6. AutoGPT: A particularly fascinating application within the AI community is AutoGPT, which can be understood as an autonomous agent. It's an open-source project on GitHub that leverages the GPT-4 API to create a self-operating agent. By providing a goal, such as "help me start a business and make it profitable," AutoGPT can handle the rest.
AutoGPT differs from ChatGPT by not simply providing answers. Instead, it leverages GPT-4's capabilities in programming, web searching, and long-term memory to achieve goals. It essentially asks itself questions, executes tasks, conducts research, and optimizes its approach through continuous self-improvement.

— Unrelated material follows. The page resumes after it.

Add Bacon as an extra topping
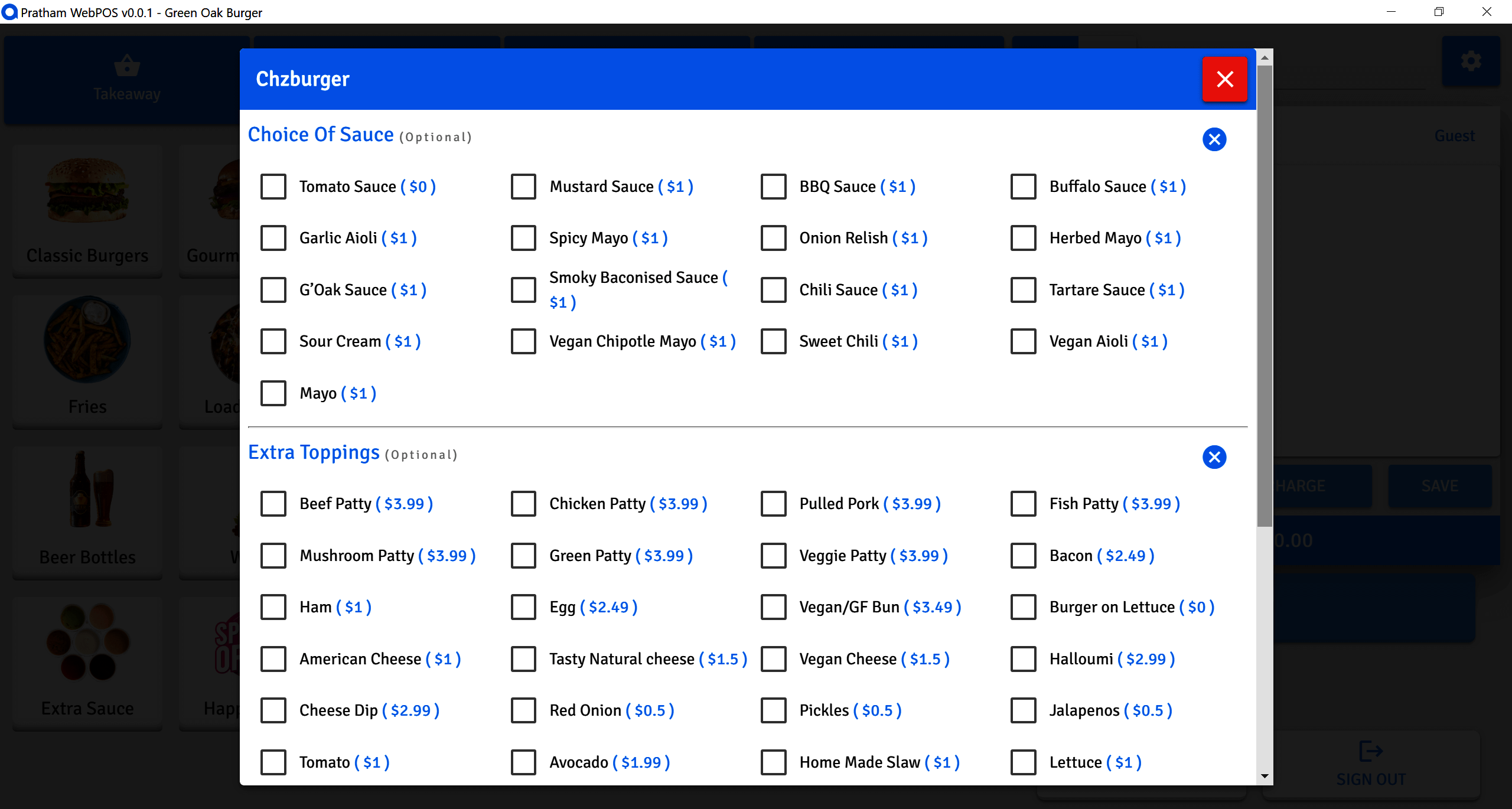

7. Education: AI's language proficiency makes it a natural fit for virtual language tutoring. Duolingo, for instance, has integrated GPT-4 into its platform, offering Duolingo Max.
8. E-commerce: Shopify utilizes ChatGPT to assist merchants in writing detailed product descriptions.
9. Programming: Github Copilot, powered by AI, has become an indispensable tool for programmers.
These are just a few examples of generative AI's wide-ranging applications. As the technology matures, we can expect to see even more innovative and impactful use cases.
Addressing the Risks of Artificial General Intelligence (AGI)
While the current capabilities of large language models are impressive, they are not without risks. The emergence of AGI, artificial general intelligence with human-level cognitive abilities and potentially even consciousness, is a concern for many.
Some argue that large language models are simply sophisticated word-prediction machines, lacking true understanding or consciousness. Others, however, point to the rapid progress and the increasingly complex tasks these models can perform, suggesting that AGI might be closer than we think.
Microsoft, in its 155-page paper titled "Sparks of Artificial General Intelligence: Early experiments with GPT-4," argues that GPT-4 exhibits early signs of AGI. This has sparked debate within the AI community, with some experts refuting the claim.
Concerns about AGI's potential risks, including the possibility of AI turning against humanity, have led over 26,000 individuals, including Elon Musk, to sign an open letter calling for a six-month pause on training AI systems more powerful than GPT-4.
While the open letter highlights valid concerns, it's unlikely to halt the ongoing AI race. The potential benefits and commercial incentives driving AI development are too significant to ignore.
The fear of AI replacing human jobs is another valid concern. However, history suggests that technological advancements often create new opportunities alongside job displacement. It's crucial to adapt and acquire new skills to remain relevant in an evolving job market.
Conclusion: Embracing the Future of AI
The current wave of generative AI is both exciting and potentially disruptive. While the risks are real and need to be addressed, the potential benefits are too significant to ignore.
Open discussions, ethical guidelines, and ongoing research are crucial to ensure that AI development benefits humanity. The future of AI is in our hands, and it's up to us to shape it responsibly.